The results presentation will be the first since Teyssen
announced a strategic shift to non-European markets in November,
having taken over the helm of the company six months earlier.
"E.ON is going through three difficult years of transition,"
Collins Stewart analyst Harold Hutchinson said.
"We expect 2010 results at the lower end of management's
guidance, and see some room for disappointment due to a
difficult year 2011," MacQuarie analyst Matthias Heck said.
Earnings before interest, taxes, depreciation and
amortization (EBITDA) might drop 12 percent in 2011, according
to a Reuters poll. [ID:nLDE72618E]
That would mark the first EBITDA drop in the history of the
Duesseldorf-based group created 11 years ago through a merger
and only this year overtaken as the world's largest utility by
French peer GDF Suez GSZ.PA. [ID:nBRQ010071]
The main drag on profit this year will be a deal struck in
2010 allowing utilities to extend the operating life of German
nuclear power plants by 12 years in exchange for extra tax and a
levy to boost investment in renewable energy.
Separately, Teyssen has been looking to cut the cost of
contracts under which he has to buy gas from the Netherlands,
norway and Russia.

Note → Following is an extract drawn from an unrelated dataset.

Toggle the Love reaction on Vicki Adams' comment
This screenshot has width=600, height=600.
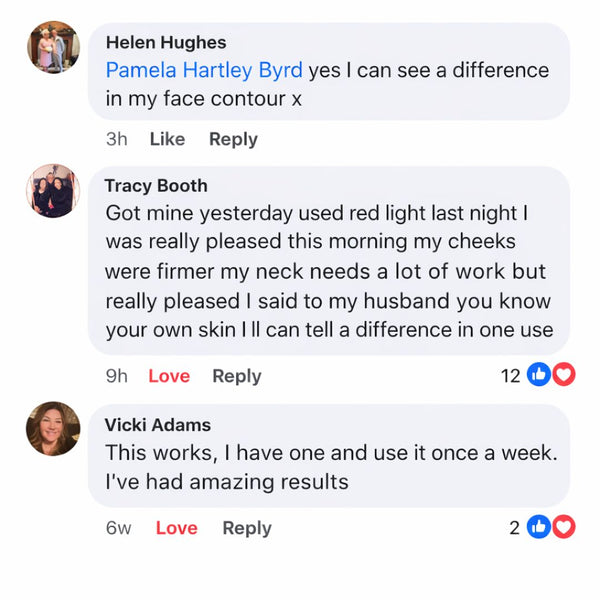point(176,528)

The deals were negotiated with prices tied to
the currently high oil price, rather than lower gas prices that
have evolved as that market has matured.
"Russia's Gazprom has made an offer that is not sufficient,"
said a person with knowledge of the matter, that declined to be
identified because the talks are confidential. "Norway and the
Netherlands are more willing to accomodate E.ON's wishes."